The study, published on August 2, emphasized that the planned wage increase will raise the total budget for salaries in the public sector to GEL 2.55 billion (USD 935.7 million) by 2026, which is GEL 900 million (330.2 million) or 55% higher than in 2021. It further noted that today there are 301,500 public sector employees which is the highest figure in the last ten years.
IDFI highlighted that overall, “it remains a significant problem to ensure a fair and competitive compensation system for civil servants.” They linked the problem with a non-optimal bureaucratic apparatus and accentuated the system must be reformed in order to align bureaucratic costs with the economic challenges in the country and to maintain a competitive public service.
IDFI denoted that in order to avoid the budgetary burden expected by the increases and to ensure a fair process raises should be carried out to the degree that it will not increase the burden of labor costs in the state budget.
Along this line, the CSO underscored that any salary increase must be based on “the needs identified by a detailed study of the labor market and not in equal proportion to all employees.”

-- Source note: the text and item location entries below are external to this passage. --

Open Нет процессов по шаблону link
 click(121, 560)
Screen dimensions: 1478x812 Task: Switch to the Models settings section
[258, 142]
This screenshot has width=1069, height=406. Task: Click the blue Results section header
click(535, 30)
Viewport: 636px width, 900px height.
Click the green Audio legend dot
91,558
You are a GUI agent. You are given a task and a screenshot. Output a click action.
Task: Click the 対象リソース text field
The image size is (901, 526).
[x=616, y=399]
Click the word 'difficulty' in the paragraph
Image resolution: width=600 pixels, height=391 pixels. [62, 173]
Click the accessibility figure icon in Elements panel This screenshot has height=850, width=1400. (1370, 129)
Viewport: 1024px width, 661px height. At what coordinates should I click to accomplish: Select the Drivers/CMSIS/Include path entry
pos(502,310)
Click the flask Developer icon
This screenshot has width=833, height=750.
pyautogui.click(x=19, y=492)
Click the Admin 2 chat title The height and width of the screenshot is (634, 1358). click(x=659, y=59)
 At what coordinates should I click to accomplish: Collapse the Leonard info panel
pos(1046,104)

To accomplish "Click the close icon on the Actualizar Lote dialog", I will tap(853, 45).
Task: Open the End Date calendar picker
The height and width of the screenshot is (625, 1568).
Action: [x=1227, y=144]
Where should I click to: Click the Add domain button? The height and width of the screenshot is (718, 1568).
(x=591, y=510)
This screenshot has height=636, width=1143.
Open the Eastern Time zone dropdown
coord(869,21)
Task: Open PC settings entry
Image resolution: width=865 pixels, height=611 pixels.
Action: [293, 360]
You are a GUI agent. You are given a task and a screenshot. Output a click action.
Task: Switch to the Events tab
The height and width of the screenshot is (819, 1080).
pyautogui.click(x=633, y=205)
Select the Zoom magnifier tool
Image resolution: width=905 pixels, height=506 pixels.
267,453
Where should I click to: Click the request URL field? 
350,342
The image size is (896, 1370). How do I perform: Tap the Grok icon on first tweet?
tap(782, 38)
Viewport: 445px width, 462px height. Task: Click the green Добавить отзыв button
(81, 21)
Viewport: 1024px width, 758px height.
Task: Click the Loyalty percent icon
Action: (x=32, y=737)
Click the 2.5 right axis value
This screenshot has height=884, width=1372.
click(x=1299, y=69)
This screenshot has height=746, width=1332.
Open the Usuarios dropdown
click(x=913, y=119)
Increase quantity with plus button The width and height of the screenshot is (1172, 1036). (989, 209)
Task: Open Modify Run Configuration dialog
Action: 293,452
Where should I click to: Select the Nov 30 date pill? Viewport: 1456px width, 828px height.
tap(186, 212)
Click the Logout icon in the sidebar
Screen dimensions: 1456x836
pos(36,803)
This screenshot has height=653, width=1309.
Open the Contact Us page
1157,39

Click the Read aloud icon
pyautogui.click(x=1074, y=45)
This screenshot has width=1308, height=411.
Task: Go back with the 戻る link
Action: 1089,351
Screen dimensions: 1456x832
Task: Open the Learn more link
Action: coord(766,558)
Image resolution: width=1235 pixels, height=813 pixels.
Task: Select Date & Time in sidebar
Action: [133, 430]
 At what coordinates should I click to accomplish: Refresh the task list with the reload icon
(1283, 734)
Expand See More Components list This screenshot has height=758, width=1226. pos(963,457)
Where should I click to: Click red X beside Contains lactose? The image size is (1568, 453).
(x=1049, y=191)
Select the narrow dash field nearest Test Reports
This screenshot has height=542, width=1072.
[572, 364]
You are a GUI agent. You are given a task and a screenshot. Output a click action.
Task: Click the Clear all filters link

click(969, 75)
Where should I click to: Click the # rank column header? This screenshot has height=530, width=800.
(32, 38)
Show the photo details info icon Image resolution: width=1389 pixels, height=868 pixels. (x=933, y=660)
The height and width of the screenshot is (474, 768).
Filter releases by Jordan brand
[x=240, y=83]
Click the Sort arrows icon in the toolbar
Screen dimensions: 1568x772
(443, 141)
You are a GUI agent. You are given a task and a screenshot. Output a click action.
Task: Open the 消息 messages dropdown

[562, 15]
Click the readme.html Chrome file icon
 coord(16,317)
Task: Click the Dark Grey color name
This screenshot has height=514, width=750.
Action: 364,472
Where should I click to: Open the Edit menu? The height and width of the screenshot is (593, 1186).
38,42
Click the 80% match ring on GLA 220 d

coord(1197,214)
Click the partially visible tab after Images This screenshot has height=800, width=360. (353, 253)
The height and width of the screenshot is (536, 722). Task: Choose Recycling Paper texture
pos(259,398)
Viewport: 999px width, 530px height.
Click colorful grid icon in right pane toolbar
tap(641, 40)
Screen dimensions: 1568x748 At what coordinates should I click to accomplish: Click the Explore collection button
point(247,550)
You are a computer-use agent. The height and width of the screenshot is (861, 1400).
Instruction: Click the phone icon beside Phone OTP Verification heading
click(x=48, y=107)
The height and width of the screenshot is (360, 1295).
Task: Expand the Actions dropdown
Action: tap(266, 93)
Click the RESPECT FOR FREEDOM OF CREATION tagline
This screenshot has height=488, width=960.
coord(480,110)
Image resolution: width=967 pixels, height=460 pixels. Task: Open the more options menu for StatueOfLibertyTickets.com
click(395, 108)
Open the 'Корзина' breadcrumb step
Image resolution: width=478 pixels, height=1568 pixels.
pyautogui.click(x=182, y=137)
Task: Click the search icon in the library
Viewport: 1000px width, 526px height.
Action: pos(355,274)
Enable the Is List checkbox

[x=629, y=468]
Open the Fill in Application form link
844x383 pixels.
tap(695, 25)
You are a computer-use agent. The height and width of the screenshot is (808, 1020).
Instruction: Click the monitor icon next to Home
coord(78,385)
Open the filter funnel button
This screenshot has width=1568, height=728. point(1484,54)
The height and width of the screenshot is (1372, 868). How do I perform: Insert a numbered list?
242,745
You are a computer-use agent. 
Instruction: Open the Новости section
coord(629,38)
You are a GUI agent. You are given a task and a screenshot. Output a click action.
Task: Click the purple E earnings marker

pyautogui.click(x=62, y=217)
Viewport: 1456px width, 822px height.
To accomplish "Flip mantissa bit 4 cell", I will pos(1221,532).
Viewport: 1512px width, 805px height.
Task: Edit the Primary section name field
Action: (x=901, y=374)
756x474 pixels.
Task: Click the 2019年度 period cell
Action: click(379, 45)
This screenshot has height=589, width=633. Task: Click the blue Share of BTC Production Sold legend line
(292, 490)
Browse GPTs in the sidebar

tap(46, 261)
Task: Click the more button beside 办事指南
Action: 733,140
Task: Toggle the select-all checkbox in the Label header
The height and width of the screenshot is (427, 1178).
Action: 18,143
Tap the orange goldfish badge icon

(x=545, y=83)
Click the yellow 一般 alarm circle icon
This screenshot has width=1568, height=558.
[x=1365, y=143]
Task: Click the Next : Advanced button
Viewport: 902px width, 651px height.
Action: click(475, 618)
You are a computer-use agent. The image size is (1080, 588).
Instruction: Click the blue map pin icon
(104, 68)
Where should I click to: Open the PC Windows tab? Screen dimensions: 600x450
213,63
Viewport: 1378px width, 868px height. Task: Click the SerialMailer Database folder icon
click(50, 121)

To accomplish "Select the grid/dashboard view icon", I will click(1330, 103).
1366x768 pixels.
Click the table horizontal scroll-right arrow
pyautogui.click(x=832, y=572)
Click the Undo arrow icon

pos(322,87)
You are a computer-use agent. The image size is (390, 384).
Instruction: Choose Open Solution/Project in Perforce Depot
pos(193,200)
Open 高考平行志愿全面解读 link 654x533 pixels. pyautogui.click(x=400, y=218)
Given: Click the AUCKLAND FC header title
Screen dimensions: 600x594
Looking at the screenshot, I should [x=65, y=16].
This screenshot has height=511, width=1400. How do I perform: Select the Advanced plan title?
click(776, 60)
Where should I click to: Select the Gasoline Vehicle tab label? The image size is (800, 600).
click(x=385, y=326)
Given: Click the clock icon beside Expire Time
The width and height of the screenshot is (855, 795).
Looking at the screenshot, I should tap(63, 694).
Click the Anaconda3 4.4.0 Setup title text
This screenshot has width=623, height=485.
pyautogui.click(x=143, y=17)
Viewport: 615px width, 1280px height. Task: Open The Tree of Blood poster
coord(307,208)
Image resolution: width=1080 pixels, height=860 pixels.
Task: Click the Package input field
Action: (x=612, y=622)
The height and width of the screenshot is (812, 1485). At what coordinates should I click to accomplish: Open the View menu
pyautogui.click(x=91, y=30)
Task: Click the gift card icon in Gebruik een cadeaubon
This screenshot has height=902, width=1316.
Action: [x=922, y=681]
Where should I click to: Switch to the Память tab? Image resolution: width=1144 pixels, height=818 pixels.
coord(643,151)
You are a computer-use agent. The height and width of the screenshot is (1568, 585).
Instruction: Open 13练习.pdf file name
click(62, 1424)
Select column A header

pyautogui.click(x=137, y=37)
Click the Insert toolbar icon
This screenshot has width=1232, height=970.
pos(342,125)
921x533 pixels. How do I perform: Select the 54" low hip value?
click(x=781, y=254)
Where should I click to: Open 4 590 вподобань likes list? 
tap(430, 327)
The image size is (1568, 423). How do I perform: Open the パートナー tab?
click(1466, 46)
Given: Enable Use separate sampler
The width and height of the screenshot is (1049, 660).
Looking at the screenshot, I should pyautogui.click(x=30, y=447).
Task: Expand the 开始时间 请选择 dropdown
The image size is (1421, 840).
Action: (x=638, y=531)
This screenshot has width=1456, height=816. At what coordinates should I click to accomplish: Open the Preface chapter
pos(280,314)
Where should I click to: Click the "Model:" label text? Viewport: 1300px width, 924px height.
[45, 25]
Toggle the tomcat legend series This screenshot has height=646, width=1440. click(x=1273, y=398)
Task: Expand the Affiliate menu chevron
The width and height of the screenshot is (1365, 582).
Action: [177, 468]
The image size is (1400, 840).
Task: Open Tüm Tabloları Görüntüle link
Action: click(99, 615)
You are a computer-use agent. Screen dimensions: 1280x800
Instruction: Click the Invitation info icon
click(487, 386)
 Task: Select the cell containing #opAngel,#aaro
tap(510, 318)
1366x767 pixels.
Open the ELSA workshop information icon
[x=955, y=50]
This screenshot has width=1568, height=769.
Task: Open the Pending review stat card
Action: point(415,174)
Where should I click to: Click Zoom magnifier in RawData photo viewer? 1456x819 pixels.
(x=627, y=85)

They called on both the central and local governments to ensure the optimization of the bureaucratic system with special attention paid to the “unreasonably high rates of employees of state and municipal public enterprises, [and] the existing practice of contract employment.”
IDFI urged the State Audit Office to begin actively monitoring the effectiveness of Georgia’s bureaucratic apparatus and the costs of its maintenance until it reaches a proper level of optimization.